## Work instruction:
Return, word for word, only the lines of the data below that lie between the line with "Kunstwerke (283, 753)" and the line with "Musik (199, 777)", those two lines included.

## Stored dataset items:
◆ ◆ ◆ ◆ ◆

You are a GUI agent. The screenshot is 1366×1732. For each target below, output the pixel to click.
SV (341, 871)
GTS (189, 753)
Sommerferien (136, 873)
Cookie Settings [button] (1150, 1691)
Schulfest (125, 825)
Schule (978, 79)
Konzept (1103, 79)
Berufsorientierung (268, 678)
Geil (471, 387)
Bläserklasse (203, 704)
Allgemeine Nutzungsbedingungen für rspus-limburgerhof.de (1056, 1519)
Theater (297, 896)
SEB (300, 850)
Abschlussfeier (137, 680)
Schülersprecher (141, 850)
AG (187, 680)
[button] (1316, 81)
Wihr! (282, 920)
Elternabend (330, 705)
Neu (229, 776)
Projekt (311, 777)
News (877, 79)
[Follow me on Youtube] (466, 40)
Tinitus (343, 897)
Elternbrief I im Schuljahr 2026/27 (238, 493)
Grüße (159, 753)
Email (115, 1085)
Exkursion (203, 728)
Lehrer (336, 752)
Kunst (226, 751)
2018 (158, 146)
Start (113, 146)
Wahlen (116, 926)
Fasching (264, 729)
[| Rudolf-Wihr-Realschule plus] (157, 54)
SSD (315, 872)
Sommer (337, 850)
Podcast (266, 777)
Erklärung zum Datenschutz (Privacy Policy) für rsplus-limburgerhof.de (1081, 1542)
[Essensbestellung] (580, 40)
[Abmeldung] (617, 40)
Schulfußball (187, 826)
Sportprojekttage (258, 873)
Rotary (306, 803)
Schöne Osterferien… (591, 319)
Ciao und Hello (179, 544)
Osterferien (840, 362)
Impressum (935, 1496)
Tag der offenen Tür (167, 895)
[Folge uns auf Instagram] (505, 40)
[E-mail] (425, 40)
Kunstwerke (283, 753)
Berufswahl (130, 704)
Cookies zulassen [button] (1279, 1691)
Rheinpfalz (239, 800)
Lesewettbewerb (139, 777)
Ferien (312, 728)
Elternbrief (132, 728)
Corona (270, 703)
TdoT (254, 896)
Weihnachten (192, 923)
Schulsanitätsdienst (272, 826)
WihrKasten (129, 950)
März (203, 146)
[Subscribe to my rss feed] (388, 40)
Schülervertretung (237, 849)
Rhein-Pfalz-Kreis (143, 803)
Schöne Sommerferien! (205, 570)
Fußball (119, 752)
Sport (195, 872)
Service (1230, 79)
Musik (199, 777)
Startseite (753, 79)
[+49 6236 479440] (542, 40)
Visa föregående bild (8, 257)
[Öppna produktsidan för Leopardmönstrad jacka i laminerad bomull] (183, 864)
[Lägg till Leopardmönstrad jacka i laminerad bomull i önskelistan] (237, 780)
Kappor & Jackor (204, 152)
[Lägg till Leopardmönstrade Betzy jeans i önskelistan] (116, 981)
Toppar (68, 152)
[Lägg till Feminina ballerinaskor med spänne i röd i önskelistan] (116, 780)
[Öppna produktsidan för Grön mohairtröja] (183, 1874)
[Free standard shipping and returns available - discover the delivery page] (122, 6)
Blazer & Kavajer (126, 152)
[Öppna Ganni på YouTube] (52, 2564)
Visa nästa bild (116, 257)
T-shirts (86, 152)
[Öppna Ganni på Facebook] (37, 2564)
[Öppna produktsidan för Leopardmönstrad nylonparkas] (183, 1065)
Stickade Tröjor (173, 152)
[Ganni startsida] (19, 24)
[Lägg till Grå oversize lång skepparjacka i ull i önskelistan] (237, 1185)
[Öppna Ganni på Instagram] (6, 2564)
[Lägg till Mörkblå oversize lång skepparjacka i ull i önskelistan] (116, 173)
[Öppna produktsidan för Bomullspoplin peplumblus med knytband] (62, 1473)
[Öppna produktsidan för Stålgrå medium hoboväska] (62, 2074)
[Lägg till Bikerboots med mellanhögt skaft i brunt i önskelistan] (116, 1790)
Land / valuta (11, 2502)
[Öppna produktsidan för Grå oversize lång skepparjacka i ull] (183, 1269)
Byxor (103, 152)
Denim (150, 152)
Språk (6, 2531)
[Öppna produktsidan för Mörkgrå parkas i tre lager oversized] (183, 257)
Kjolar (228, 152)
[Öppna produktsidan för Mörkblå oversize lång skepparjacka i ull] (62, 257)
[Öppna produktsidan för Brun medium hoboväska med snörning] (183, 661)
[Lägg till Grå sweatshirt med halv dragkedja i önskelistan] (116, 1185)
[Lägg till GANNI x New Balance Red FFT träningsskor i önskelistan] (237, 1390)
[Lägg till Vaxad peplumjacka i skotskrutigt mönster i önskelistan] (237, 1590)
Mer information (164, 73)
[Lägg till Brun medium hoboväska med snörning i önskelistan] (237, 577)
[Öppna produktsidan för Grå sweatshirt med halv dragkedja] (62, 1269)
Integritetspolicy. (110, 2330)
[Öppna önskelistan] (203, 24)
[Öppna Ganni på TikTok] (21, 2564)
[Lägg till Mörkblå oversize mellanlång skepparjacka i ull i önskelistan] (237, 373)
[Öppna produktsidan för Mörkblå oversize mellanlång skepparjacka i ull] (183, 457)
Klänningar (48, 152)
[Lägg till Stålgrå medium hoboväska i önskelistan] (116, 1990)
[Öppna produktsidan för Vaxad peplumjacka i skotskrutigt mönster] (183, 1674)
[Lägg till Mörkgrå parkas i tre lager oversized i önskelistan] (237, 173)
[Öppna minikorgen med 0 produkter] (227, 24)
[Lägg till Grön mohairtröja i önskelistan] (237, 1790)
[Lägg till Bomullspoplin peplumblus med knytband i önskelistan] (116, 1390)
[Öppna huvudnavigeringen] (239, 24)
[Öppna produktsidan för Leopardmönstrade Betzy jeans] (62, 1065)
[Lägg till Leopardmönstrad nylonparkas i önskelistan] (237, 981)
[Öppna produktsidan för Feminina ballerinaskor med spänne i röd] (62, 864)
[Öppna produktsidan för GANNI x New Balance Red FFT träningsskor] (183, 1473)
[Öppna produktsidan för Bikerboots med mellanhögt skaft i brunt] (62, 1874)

◆ ◆ ◆ ◆ ◆

## Solution to the problem:
Kunstwerke (283, 753)
Berufswahl (130, 704)
Cookies zulassen [button] (1279, 1691)
Rheinpfalz (239, 800)
Lesewettbewerb (139, 777)
Ferien (312, 728)
Elternbrief (132, 728)
Corona (270, 703)
TdoT (254, 896)
Weihnachten (192, 923)
Schulsanitätsdienst (272, 826)
WihrKasten (129, 950)
März (203, 146)
[Subscribe to my rss feed] (388, 40)
Schülervertretung (237, 849)
Rhein-Pfalz-Kreis (143, 803)
Schöne Sommerferien! (205, 570)
Fußball (119, 752)
Sport (195, 872)
Service (1230, 79)
Musik (199, 777)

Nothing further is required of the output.